Toll road plan rolls forward in Senate

TALLAHASSEE — The Florida Senate is poised Wednesday to approve plans for three toll-road projects that environmental groups decry as inviting sprawling development into rural parts of the state.

With little discussion, the Senate on Tuesday set up for a vote the proposal (SB 7068), which is a priority of President Bill Galvano, R-Bradenton.

The House, which has raised concerns about issuing bonds to pay for the roads, is waiting for the Senate to advance the bill before acting on its version (HB 7113).

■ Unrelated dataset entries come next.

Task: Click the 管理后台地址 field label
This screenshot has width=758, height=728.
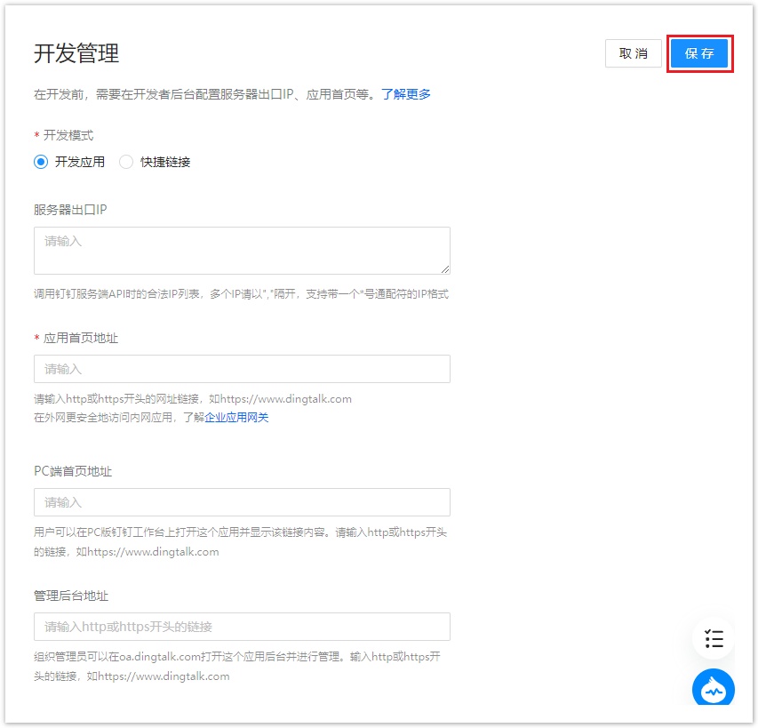Action: pyautogui.click(x=71, y=596)
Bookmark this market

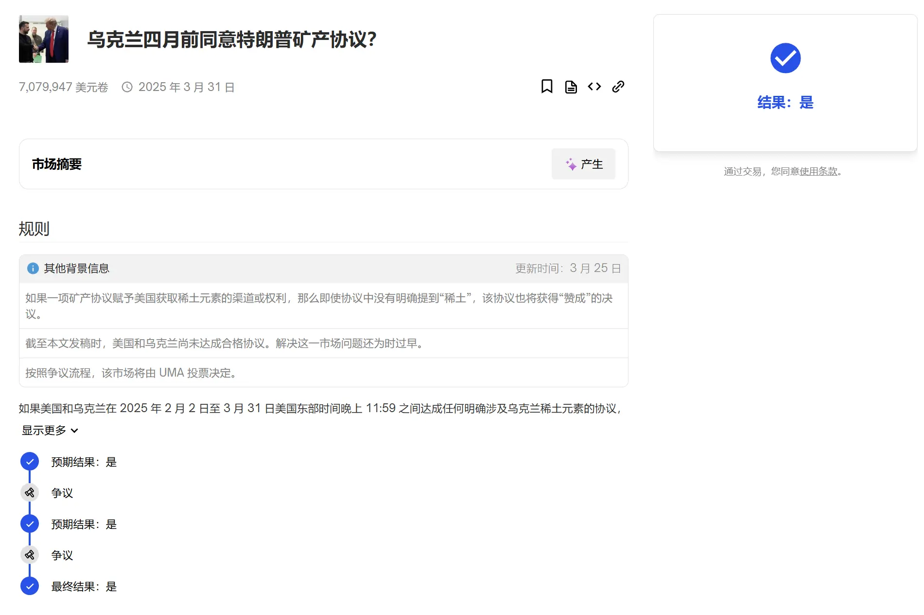click(547, 86)
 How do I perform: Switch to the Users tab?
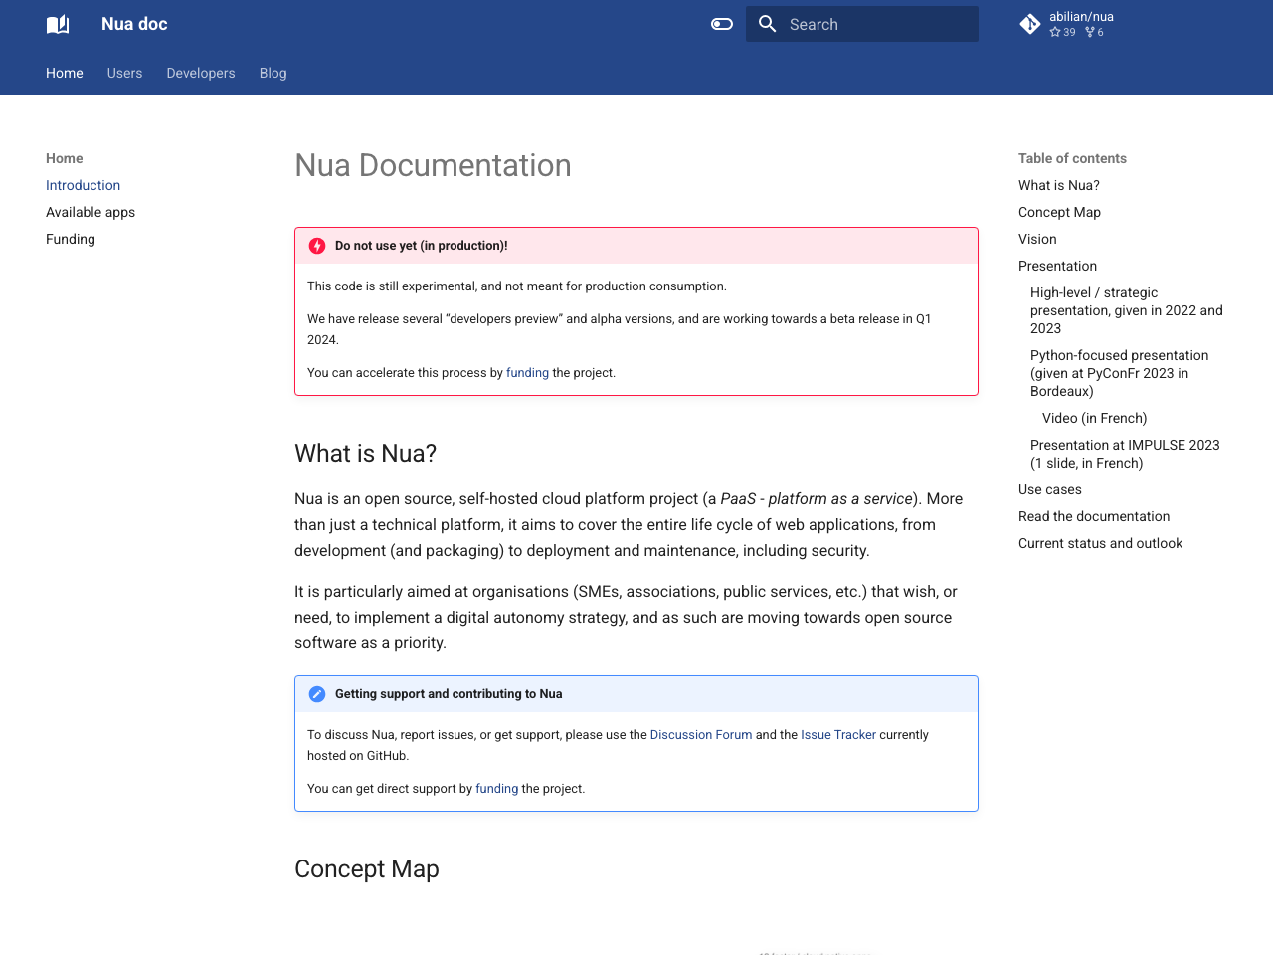[124, 73]
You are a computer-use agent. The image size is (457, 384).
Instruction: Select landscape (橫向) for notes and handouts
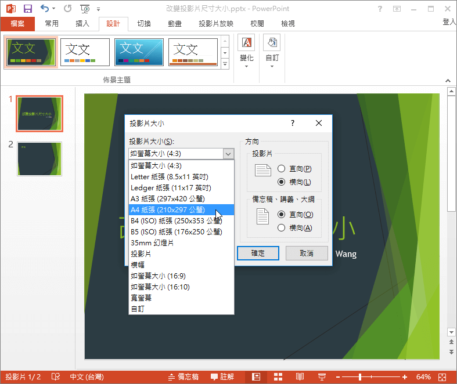282,228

Before rolling the Senate bill into place for a vote, Sen. Tom Lee, a Thonotosassa Republican who is carrying the bill for Galvano, made amendments Tuesday, including one that would require the Department of Transportation to consider several environmental groups — 1000 Friends of Florida, Audubon Florida, the Everglades Foundation, The Nature Conservancy, the Florida Sierra Club and Florida Wildlife Corridor —for seats on task forces that would study each proposed road.

“It may be a different group for each corridor,” Lee said.

The task forces would be charged with studying the economic and environmental impacts of extending the Suncoast Parkway from the Tampa Bay area north to the Georgia border, extending the Florida Turnpike west to hook up with the Suncoast Parkway and building a new transportation corridor, including a toll road, from Polk County to Collier County.

Others on the task forces would include representatives from the Department of Environmental Protection, Department of Economic Opportunity, Department of Education, Department of Health, local water management districts, local governments and metropolitan planning organizations.

Galvano has said the roads would help rural communities, address the state’s continued rapid growth, provide new hurricane-evacuation options, expand bicycle and pedestrian trails and lay the groundwork for new water and sewer lines and broadband.

“There are places in this state that don’t benefit from the economic improvements that have taken place in Florida,” Lee said. “There are the hurricane evacuation issues with the transportation and what have you.”

On Monday, the Sierra Club and 1000 Friends of Florida led a news conference announcing plans to fight the projects, which they say would lead to sprawl, harmful wildlife impacts and water pollution.

Paul Owens, president of 1000 Friends of Florida, said Monday the state should prioritize critical agricultural lands and natural resources.

“It’s unfortunate and ironic that at the same time the Legislature is planning to invest hundreds of millions of dollars in programs and projects to restore the state’s impaired waterways, it’s on the verge of approving three new highways that would splice through landscapes with fragile rivers, natural springs, wetlands and aquifer recharge areas,” Owens said.

But David Hart, executive vice president of the Florida Chamber of Commerce, praised Galvano and other senators Tuesday, saying they were “helping to ensure we prepare Florida’s infrastructure for smart growth and enhanced mobility,”

“With an additional 5.5 million residents in Florida by 2030, and annual tourism growing from 126 million to 150 million visitors, these smart infrastructure investments will help ensure Florida is poised for its growing population and future economic prosperity,” Hart said in a prepared statement.

The proposal calls for spending $45 million next fiscal year, growing to $90 million in the 2020-2021 fiscal year, about $135 million the next year and a recurring amount of $140 million starting in the 2022-2023 fiscal year.

The task forces would have to complete their work by Oct. 1, 2020. The proposal calls for construction to begin by the end of 2022 and the roads to open to traffic before Dec. 31, 2030.